■ INSTRUCTION A
Decide whether each statement agrees with the Debezium post. Give yes or no for each, along with the words from the post that decide it.
(i) The earlier setup required a separate Kinesis stream for each table.
(ii) This post downloads the Debezium server.
(iii) The previous article ran Debezium on an Ubuntu docker container.
■ INSTRUCTION B
Using the Debezium post, answer these questions:
(i) What happens to maintainability as the number of streams grows?
(ii) Which tool builds the custom mapper class?
(iii) Which two Java files are listed in the code structure?
■ INSTRUCTION C
Pick up the Debezium Kinesis post where it stops, and continue it.
BEGIN EXTRACTED TEXT
Blog About Me Posts By Tags Subscribe Elastic Search My Sessions Terraform

Pavan Kumar Aryasomayajulu


CDC Using Debezium Server, Kinesis -- Part2 (Single Stream)

CDC Using Debezium Server, MySql, Kinesis - Using Single Kinesis Stream for Multiple tables

In my previous post, we saw how we can stream Mysql table changes to Kinesis using Debezium. But the problem there is, that we need to configure 1 kinesis stream for 1 table. So the number of streams are going to increase and maintainability decreases. So in this post, we will see how we can address that problem and stream multiple tables data into a single stream.

So in this post, we are going to inject our custom class mapper and also any additional changes when writing to the Kinesis stream.

Reference to previous article where we have debezium configured on a ubuntu docker container and set up MySQL to connect to debezium and then send events to Kinesis. https://xyzcoder.github.io/2021/02/19/cdc-using-debezium-server-mysql-kinesis.html



In this post, we don’t download debezium server but we use maven to build our custom mapper class and inject debezium dependency using pom.xml

Code structure to inject our custom mapper class

BaseFolder

		src\main\java\io\debezium\pavan\server\mapper\PavanAryaKinesisConsumer.java
    	src\main\java\io\debezium\pavan\server\mapper\PrefixingNameMapper.java
		src\resources
		pom.xml
		

Sample code for this in github:

https://github.com/pavanarya/BlogSampleCode/tree/master/Debezium/Debezium-Server-Overwriting-TopicName

PavanAryaKinesisConsumer.java:

/*
 * Copyright Debezium Authors.
END EXTRACTED TEXT
BEGIN INFORMATION SHOWN
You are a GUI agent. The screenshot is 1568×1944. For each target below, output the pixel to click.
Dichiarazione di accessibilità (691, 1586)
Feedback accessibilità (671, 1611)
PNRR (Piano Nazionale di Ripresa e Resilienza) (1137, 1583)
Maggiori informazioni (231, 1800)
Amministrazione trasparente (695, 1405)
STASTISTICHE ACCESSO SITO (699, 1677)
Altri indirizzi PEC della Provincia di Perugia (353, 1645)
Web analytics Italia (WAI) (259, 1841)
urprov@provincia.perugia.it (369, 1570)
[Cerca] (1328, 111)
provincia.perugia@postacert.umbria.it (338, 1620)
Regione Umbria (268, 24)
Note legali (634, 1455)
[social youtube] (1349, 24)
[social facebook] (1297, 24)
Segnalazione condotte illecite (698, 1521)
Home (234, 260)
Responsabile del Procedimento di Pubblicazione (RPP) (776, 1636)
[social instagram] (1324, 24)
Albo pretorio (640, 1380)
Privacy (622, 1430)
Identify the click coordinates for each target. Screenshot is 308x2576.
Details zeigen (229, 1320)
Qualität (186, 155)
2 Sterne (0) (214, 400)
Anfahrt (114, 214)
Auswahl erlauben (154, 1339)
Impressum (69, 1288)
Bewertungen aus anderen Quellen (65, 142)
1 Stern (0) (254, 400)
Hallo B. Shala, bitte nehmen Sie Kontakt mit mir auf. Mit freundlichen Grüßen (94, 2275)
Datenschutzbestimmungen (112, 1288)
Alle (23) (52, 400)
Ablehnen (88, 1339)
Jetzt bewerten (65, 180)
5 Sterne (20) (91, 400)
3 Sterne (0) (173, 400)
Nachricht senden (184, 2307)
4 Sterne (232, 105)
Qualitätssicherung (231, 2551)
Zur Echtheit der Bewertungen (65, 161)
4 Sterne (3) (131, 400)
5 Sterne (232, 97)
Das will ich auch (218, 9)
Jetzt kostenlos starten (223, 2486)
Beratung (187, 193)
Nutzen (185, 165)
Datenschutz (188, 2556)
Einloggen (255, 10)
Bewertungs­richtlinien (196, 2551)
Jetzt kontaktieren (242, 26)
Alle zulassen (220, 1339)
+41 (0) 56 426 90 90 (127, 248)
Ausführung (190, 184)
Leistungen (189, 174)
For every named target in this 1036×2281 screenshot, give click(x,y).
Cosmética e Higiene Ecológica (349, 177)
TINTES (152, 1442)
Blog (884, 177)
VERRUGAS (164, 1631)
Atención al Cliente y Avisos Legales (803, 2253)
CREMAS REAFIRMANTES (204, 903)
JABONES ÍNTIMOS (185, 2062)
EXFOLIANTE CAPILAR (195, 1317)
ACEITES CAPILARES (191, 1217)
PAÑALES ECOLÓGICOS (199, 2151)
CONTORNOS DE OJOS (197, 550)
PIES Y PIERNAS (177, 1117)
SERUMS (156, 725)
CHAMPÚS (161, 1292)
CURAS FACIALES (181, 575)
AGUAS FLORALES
END INFORMATION SHOWN
■ WRITTEN RESPONSE A
(i) Yes: "we need to configure 1 kinesis stream for 1 table"
(ii) No: "In this post, we don’t download debezium server"
(iii) Yes: "we have debezium configured on a ubuntu docker container"

■ WRITTEN RESPONSE B
(i) It decreases.
(ii) Maven.
(iii) PavanAryaKinesisConsumer.java and PrefixingNameMapper.java.

■ WRITTEN RESPONSE C
 *
 * Licensed under the Apache Software License version 2.0, available at http://www.apache.org/licenses/LICENSE-2.0
 */
package io.debezium.server.kinesis;

import java.util.List;
import java.io.File;
import java.io.FileWriter;
import java.io.IOException;

import javax.annotation.PostConstruct;
import javax.annotation.PreDestroy;
import javax.enterprise.context.Dependent;
import javax.enterprise.inject.Instance;
import javax.inject.Inject;
import javax.inject.Named;

import org.eclipse.microprofile.config.Config;
import org.eclipse.microprofile.config.ConfigProvider;
import org.eclipse.microprofile.config.inject.ConfigProperty;
import org.slf4j.Logger;
import org.slf4j.LoggerFactory;

import io.debezium.engine.ChangeEvent;
import io.debezium.engine.DebeziumEngine;
import io.debezium.engine.DebeziumEngine.RecordCommitter;
import io.debezium.server.BaseChangeConsumer;
import io.debezium.server.CustomConsumerBuilder;

import software.amazon.awssdk.auth.credentials.DefaultCredentialsProvider;
import software.amazon.awssdk.core.SdkBytes;
import software.amazon.awssdk.regions.Region;
import software.amazon.awssdk.services.kinesis.KinesisClient;
import software.amazon.awssdk.services.kinesis.model.PutRecordRequest;

/**
 * Implementation of the consumer that delivers the messages into Amazon Kinesis destination.
 *
 * @author Pavan Kumar Aryasomayajulu
 *
 */
@Named("pavankinesis")
@Dependent
public class PavanAryaKinesisConsumer extends BaseChangeConsumer implements DebeziumEngine.ChangeConsumer<ChangeEvent<Object, Object>> {

    private static final Logger LOGGER = LoggerFactory.getLogger(PavanAryaKinesisConsumer.class);

    private static final String PROP_PREFIX = "debezium.sink.kinesis.";
    private static final String PROP_REGION_NAME = PROP_PREFIX + "region";

    private String region;

    @ConfigProperty(name = PROP_PREFIX + "credentials.profile", defaultValue = "default")
    String credentialsProfile;

    @ConfigProperty(name = PROP_PREFIX + "null.key", defaultValue = "default")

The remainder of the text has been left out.